Rien de tel qu’un tour de table pour découvrir que votre interlocuteur joue double jeu. Fizz, l’application sociale pour campus universitaires, élargit sa plainte contre son concurrent Sidechat. Le grief est lourd : un investisseur du fonds Maveron aurait transmis des informations confidentielles récoltées lors d’une réunion de levée de fonds directement à la startup rivale.
Points clés
- Fizz accuse un VC du fonds Maveron d’avoir partagé ses informations confidentielles avec le rival Sidechat
- Les données auraient été obtenues lors d’une réunion de levée de fonds
- Fizz et Sidechat se disputent le marché des applications sociales pour campus universitaires
- À ce stade, il s’agit d’allégations dans une plainte amendée, non de faits jugés
Une réunion de levée de fonds qui tourne au vinaigre
Selon la plainte amendée, les échanges censés rester entre Fizz et un investisseur potentiel auraient fini dans les mains de Sidechat. Autrement dit, la salle de réunion supposée feutrée aurait eu des fuites bien orientées. Pour une jeune pousse, confier ses chiffres et sa stratégie à un fonds fait partie du jeu du financement. Encore faut-il que ces données ne servent pas ensuite à armer la concurrence.

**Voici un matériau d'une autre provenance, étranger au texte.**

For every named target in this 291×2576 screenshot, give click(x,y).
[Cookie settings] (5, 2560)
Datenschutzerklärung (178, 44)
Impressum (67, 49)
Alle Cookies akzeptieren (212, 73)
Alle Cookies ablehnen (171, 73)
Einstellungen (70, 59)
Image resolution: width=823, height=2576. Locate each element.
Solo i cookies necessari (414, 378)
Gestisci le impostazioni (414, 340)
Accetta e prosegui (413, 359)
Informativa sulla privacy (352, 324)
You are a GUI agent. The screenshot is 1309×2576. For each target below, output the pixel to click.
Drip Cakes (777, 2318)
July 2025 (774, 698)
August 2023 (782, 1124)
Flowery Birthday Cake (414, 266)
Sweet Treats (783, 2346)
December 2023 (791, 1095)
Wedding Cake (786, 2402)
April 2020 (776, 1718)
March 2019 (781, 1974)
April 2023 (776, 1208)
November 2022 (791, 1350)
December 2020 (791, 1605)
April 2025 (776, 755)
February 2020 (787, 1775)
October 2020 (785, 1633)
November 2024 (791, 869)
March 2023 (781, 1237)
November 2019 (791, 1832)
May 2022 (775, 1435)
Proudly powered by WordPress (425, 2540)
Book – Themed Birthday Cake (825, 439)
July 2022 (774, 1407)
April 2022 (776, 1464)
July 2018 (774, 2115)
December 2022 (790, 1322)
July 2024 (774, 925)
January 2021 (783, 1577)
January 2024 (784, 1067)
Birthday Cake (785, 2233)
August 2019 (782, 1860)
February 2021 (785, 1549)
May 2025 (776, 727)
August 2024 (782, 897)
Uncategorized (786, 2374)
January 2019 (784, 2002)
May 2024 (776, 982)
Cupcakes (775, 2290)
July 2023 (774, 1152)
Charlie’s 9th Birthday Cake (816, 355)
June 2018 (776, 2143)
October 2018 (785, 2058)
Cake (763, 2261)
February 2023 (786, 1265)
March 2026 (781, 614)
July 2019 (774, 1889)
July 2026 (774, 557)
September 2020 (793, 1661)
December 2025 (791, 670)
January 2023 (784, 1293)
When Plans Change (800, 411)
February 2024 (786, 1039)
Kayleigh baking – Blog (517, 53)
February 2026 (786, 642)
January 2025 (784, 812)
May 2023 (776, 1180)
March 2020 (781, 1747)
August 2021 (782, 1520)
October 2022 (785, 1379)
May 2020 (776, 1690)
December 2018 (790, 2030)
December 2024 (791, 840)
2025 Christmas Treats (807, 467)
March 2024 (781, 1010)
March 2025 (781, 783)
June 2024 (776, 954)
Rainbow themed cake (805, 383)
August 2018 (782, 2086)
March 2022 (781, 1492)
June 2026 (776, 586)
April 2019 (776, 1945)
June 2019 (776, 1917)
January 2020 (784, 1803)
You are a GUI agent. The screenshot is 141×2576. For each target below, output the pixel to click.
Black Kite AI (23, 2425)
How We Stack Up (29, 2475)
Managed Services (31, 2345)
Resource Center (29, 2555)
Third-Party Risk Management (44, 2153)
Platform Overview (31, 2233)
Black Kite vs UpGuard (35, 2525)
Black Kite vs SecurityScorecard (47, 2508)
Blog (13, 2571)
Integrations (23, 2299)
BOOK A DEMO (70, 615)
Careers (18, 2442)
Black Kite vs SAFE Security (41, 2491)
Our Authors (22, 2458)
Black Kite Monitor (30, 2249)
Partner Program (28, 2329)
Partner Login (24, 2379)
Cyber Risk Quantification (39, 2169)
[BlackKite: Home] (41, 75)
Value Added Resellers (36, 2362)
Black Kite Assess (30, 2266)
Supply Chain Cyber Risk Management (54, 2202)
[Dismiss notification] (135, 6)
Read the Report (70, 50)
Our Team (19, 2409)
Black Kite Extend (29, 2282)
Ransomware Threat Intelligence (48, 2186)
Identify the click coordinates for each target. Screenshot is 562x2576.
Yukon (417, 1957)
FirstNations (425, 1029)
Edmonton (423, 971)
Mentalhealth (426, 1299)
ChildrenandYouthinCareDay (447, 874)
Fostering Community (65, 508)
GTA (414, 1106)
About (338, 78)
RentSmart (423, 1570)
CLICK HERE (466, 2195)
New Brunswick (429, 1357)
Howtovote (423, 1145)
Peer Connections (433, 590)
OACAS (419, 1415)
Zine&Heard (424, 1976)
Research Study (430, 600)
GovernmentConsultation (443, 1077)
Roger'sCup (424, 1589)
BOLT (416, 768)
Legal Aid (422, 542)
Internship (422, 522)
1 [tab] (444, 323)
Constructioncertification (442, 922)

Le nerf de la guerre : la confiance investisseur-startup
Fizz et Sidechat se disputent le même terrain, celui des applications sociales anonymes réservées aux étudiants. Dans ce duel, l’accusation vise moins un produit qu’une pratique : l’usage détourné d’informations obtenues sous couvert de discussion financière. Si les faits étaient établis devant un tribunal, ce serait une entorse sérieuse au principe tacite qui veut qu’un pitch reste confidentiel.
À ce stade, il s’agit d’allégations portées par Fizz dans une plainte, pas de faits jugés. Maveron et Sidechat n’ont pas encore apporté leur version au dossier. Mais l’affaire touche à un pilier de l’écosystème des startups : la parole donnée entre un fondateur et son futur bailleur de fonds.